- _EXERCISE DETAILS_
Rewrite the entries below as a numbered list with one item per line, omitting blank lines.

- _DATA SHOWN_
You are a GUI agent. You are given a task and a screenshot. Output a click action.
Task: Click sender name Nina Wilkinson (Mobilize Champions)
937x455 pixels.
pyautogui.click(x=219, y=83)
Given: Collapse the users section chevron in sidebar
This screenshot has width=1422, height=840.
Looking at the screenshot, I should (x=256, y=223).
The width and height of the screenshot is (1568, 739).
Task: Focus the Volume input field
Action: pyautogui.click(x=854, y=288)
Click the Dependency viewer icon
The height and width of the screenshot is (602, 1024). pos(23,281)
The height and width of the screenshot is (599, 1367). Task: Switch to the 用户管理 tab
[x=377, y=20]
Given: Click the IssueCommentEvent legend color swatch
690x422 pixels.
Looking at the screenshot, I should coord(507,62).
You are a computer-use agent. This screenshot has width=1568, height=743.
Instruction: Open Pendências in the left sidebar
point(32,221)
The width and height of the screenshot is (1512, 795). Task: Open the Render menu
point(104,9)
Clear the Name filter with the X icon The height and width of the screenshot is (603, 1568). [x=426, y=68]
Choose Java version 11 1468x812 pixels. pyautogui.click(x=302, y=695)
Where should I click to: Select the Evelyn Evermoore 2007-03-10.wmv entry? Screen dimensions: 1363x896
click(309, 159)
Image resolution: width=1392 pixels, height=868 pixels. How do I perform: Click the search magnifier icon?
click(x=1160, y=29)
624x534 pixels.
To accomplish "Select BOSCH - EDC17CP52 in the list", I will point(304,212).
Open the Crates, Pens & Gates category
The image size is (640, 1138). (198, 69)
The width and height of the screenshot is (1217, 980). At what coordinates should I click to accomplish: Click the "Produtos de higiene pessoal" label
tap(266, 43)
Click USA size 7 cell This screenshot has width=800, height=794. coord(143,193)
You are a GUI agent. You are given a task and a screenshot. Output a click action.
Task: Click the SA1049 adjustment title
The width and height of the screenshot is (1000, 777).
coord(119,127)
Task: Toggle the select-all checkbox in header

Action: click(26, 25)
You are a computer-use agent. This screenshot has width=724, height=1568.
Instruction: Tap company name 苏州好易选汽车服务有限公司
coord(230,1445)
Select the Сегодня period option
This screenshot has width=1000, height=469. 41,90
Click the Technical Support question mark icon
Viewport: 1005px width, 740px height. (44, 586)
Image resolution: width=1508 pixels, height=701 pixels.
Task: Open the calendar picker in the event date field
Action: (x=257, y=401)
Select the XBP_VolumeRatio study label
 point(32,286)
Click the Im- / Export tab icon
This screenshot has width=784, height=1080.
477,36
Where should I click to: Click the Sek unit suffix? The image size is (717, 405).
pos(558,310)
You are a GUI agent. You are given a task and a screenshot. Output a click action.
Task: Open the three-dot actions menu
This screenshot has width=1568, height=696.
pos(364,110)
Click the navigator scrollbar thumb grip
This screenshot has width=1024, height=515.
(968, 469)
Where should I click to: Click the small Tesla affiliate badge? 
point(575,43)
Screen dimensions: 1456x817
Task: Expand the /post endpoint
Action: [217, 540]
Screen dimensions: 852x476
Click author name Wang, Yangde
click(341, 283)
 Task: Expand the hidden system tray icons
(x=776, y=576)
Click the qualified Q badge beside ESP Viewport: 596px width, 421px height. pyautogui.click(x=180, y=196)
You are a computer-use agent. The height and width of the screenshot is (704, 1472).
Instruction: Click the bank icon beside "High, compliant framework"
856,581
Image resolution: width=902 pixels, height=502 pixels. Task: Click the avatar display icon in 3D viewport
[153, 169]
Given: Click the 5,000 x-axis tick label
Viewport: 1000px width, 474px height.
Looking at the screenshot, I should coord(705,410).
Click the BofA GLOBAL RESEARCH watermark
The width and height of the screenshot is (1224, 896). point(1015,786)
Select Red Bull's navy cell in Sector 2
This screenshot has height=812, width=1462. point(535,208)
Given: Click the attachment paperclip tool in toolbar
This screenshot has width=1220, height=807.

- _WRITTEN RESPONSE_
1. You are a GUI agent. You are given a task and a screenshot. Output a click action.
2. Task: Click sender name Nina Wilkinson (Mobilize Champions)
3. 937x455 pixels.
4. pyautogui.click(x=219, y=83)
5. Given: Collapse the users section chevron in sidebar
6. This screenshot has width=1422, height=840.
7. Looking at the screenshot, I should (x=256, y=223).
8. The width and height of the screenshot is (1568, 739).
9. Task: Focus the Volume input field
10. Action: pyautogui.click(x=854, y=288)
11. Click the Dependency viewer icon
12. The height and width of the screenshot is (602, 1024). pos(23,281)
13. The height and width of the screenshot is (599, 1367). Task: Switch to the 用户管理 tab
14. [x=377, y=20]
15. Given: Click the IssueCommentEvent legend color swatch
16. 690x422 pixels.
17. Looking at the screenshot, I should coord(507,62).
18. You are a computer-use agent. This screenshot has width=1568, height=743.
19. Instruction: Open Pendências in the left sidebar
20. point(32,221)
21. The width and height of the screenshot is (1512, 795). Task: Open the Render menu
22. point(104,9)
23. Clear the Name filter with the X icon The height and width of the screenshot is (603, 1568). [x=426, y=68]
24. Choose Java version 11 1468x812 pixels. pyautogui.click(x=302, y=695)
25. Where should I click to: Select the Evelyn Evermoore 2007-03-10.wmv entry? Screen dimensions: 1363x896
26. click(309, 159)
27. Image resolution: width=1392 pixels, height=868 pixels. How do I perform: Click the search magnifier icon?
28. click(x=1160, y=29)
29. 624x534 pixels.
30. To accomplish "Select BOSCH - EDC17CP52 in the list", I will point(304,212).
31. Open the Crates, Pens & Gates category
32. The image size is (640, 1138). (198, 69)
33. The width and height of the screenshot is (1217, 980). At what coordinates should I click to accomplish: Click the "Produtos de higiene pessoal" label
34. tap(266, 43)
35. Click USA size 7 cell This screenshot has width=800, height=794. coord(143,193)
36. You are a GUI agent. You are given a task and a screenshot. Output a click action.
37. Task: Click the SA1049 adjustment title
38. The width and height of the screenshot is (1000, 777).
39. coord(119,127)
40. Task: Toggle the select-all checkbox in header
41. Action: click(26, 25)
42. You are a computer-use agent. This screenshot has width=724, height=1568.
43. Instruction: Tap company name 苏州好易选汽车服务有限公司
44. coord(230,1445)
45. Select the Сегодня period option
46. This screenshot has width=1000, height=469. 41,90
47. Click the Technical Support question mark icon
48. Viewport: 1005px width, 740px height. (44, 586)
49. Image resolution: width=1508 pixels, height=701 pixels.
50. Task: Open the calendar picker in the event date field
51. Action: (x=257, y=401)
52. Select the XBP_VolumeRatio study label
53.  point(32,286)
54. Click the Im- / Export tab icon
55. This screenshot has width=784, height=1080.
56. 477,36
57. Where should I click to: Click the Sek unit suffix? The image size is (717, 405).
58. pos(558,310)
59. You are a GUI agent. You are given a task and a screenshot. Output a click action.
60. Task: Open the three-dot actions menu
61. This screenshot has width=1568, height=696.
62. pos(364,110)
63. Click the navigator scrollbar thumb grip
64. This screenshot has width=1024, height=515.
65. (968, 469)
66. Where should I click to: Click the small Tesla affiliate badge? 
67. point(575,43)
68. Screen dimensions: 1456x817
69. Task: Expand the /post endpoint
70. Action: [217, 540]
71. Screen dimensions: 852x476
72. Click author name Wang, Yangde
73. click(341, 283)
74.  Task: Expand the hidden system tray icons
75. (x=776, y=576)
76. Click the qualified Q badge beside ESP Viewport: 596px width, 421px height. pyautogui.click(x=180, y=196)
77. You are a computer-use agent. The height and width of the screenshot is (704, 1472).
78. Instruction: Click the bank icon beside "High, compliant framework"
79. 856,581
80. Image resolution: width=902 pixels, height=502 pixels. Task: Click the avatar display icon in 3D viewport
81. [153, 169]
82. Given: Click the 5,000 x-axis tick label
83. Viewport: 1000px width, 474px height.
84. Looking at the screenshot, I should coord(705,410).
85. Click the BofA GLOBAL RESEARCH watermark
86. The width and height of the screenshot is (1224, 896). point(1015,786)
87. Select Red Bull's navy cell in Sector 2
88. This screenshot has height=812, width=1462. point(535,208)
89. Given: Click the attachment paperclip tool in toolbar
90. This screenshot has width=1220, height=807.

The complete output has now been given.